ECB - Interest rate rise unlikely for some time
ECB - Interest rate rise unlikely for some time

Inflation in the euro area is likely to remain subdued, according to the European Central Bank, lessening the prospects of an interest rate rise.

In its February bulletin, the ECB said that inflation in the euro area is expected to average 1% in the short term. This contrasts with an annual fall in inflation in Ireland of 2.4%, as prices continue to drop.

However, the bank warned that the bad state of government finances in Europe means that indirect taxation and government controlled charges may go up more than expected.

The ECB said the rate of growth in bank loans to the private sector was 0% during the fourth quarter, with loans to households increasing, but loans to businesses falling.

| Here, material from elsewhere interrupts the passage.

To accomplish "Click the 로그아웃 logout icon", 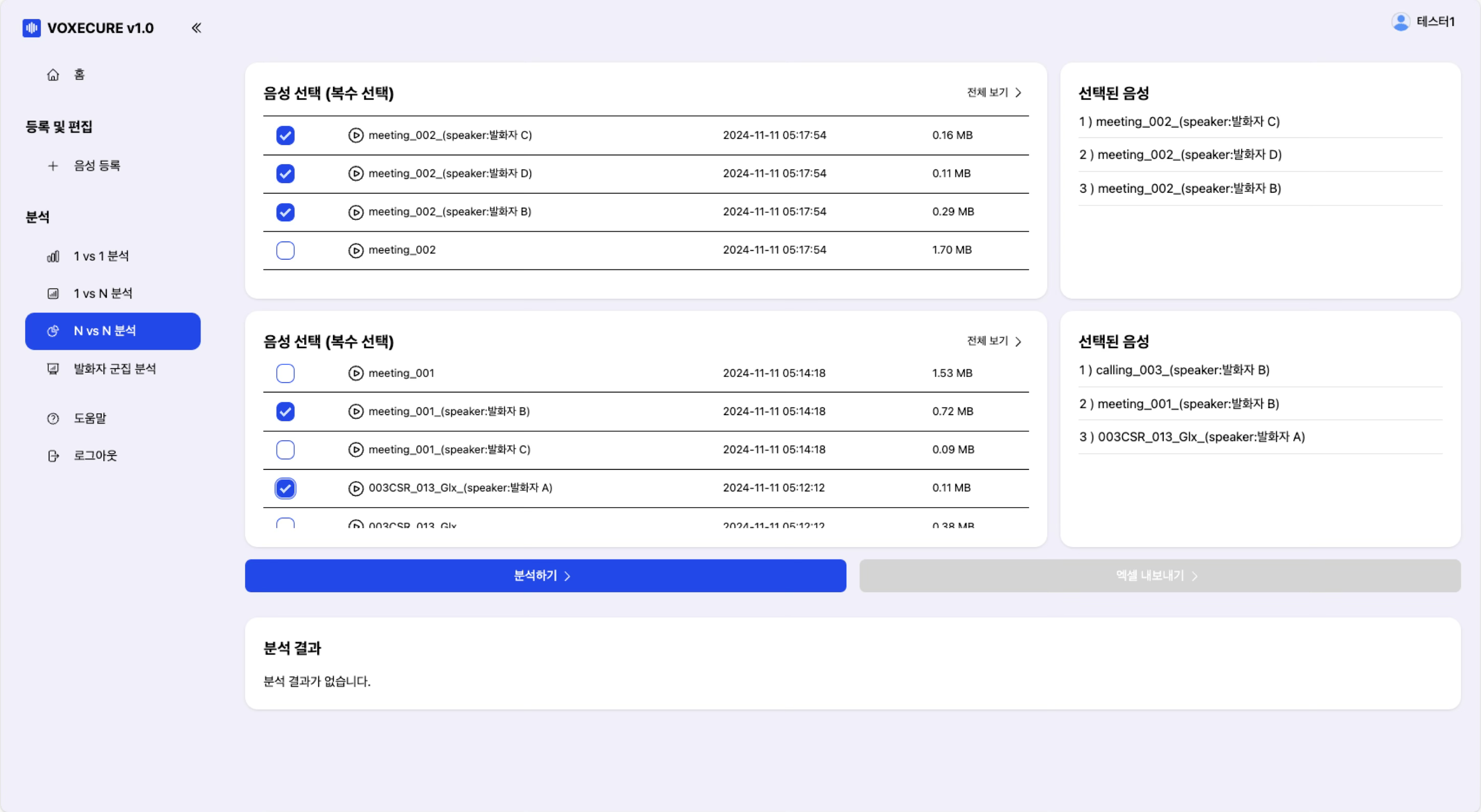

The ECB also reported that the net tightening of credit standards applied by banks has continued to diminish, as the credit crisis eases.

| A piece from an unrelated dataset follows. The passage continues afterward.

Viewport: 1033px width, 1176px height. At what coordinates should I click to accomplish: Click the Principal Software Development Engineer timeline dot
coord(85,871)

Based on the January survey of euro area banks, the ECB says that the tightening of credit standards that started in the second half of 2007 has continued. While a turning point in that trend is now closer, it has not yet been reached at Euro area level.

The ECB also said that demand for loans among businesses continues to decline, but it noted an increase in mortgage lending, with an upswing in the euro area property market observed for the first time since 2006.

It said that banks have continued to reduce the size of their overall balance sheets during the past quarter. The ECB said the challenge to the banking sector is to continue to reduce the size and structure of their balance sheets whilst ensuring the availability of credit to businesses.

It also stated that banks should use the improved funding conditions to strengthen their capital bases further and, where necessary, take full advantage of government support measures for recapitalisation.

Next month the ECB governing council will take decisions on the gradual withdrawal of the extraordinary liquidity measures, which it says are not needed to the same extent as in the past, as banks are increasingly able to raise funding on commercial markets.

Meanwhile, NCB economist Brian Devine said in a note this afternoon that all four of the world's main central banks, including the ECB, were likely to keep their main interest rates unchanged for the rest of this year.